TASK PROMPT -
Begin at the line that contains "This screenshot has" and continue through the last line, then write those lines out again with "screenshot" replaced by "image" and nothing else changed. Leave the pictures out.

DATA SUPPLIED -

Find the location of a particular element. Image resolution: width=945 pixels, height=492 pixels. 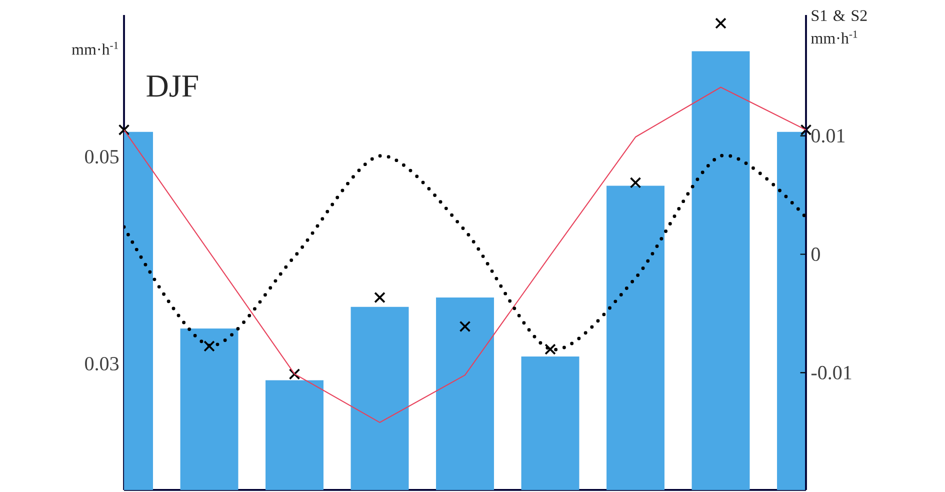

text: DJF is located at coordinates (172, 86).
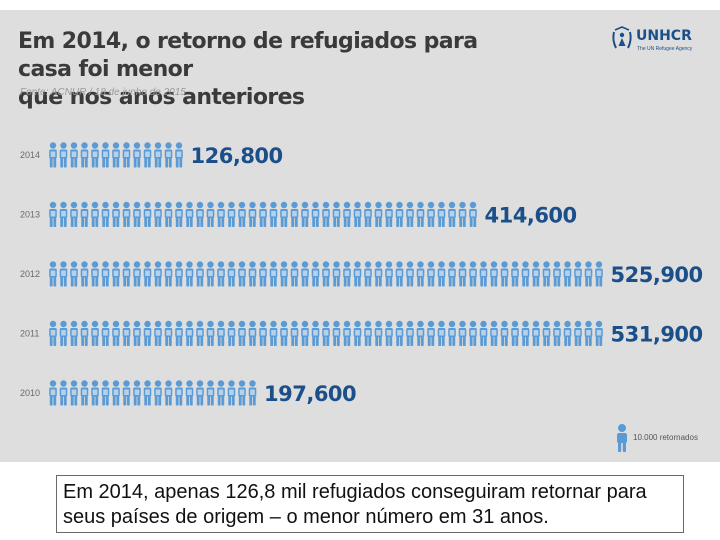  I want to click on unhcr-emblem-icon, so click(622, 38).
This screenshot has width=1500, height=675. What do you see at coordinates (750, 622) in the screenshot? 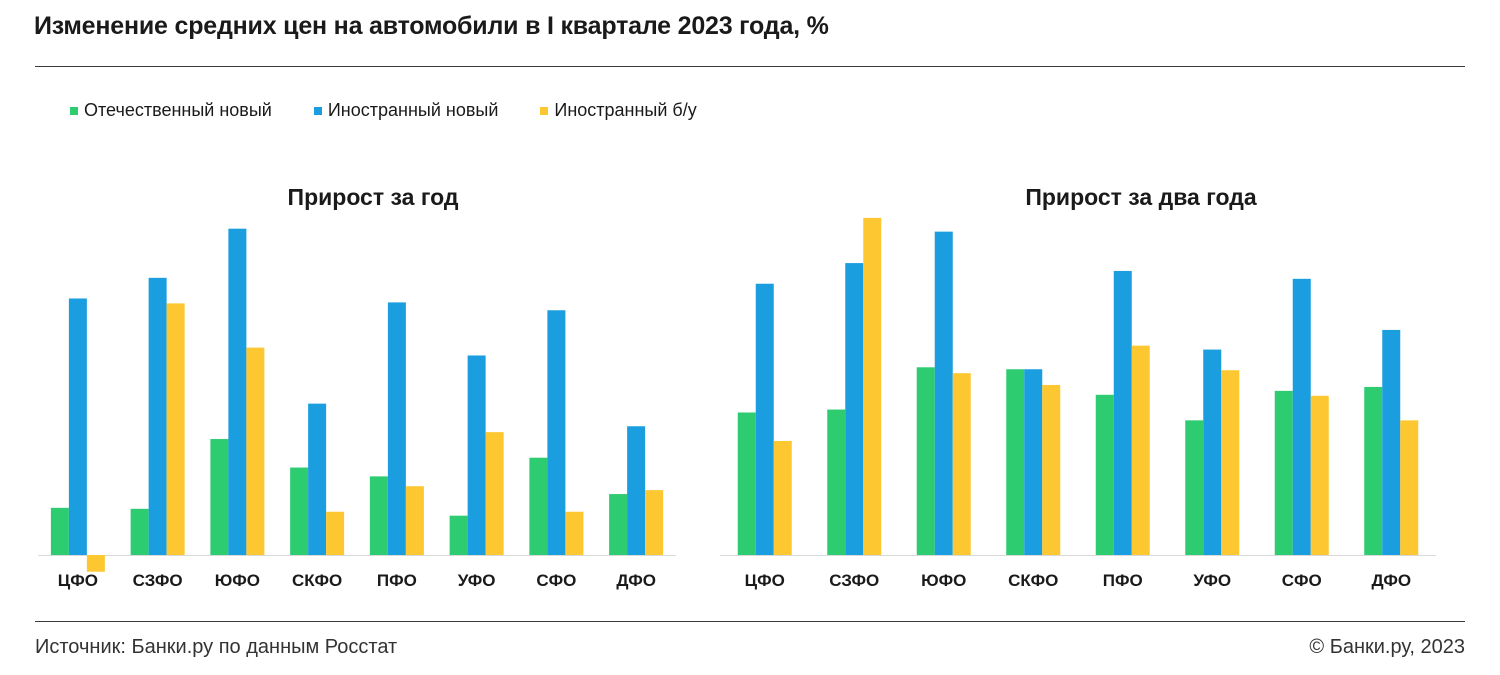
I see `footer-divider` at bounding box center [750, 622].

TASK RESULT -
This image has width=1500, height=675. What do you see at coordinates (750, 622) in the image? 
I see `footer-divider` at bounding box center [750, 622].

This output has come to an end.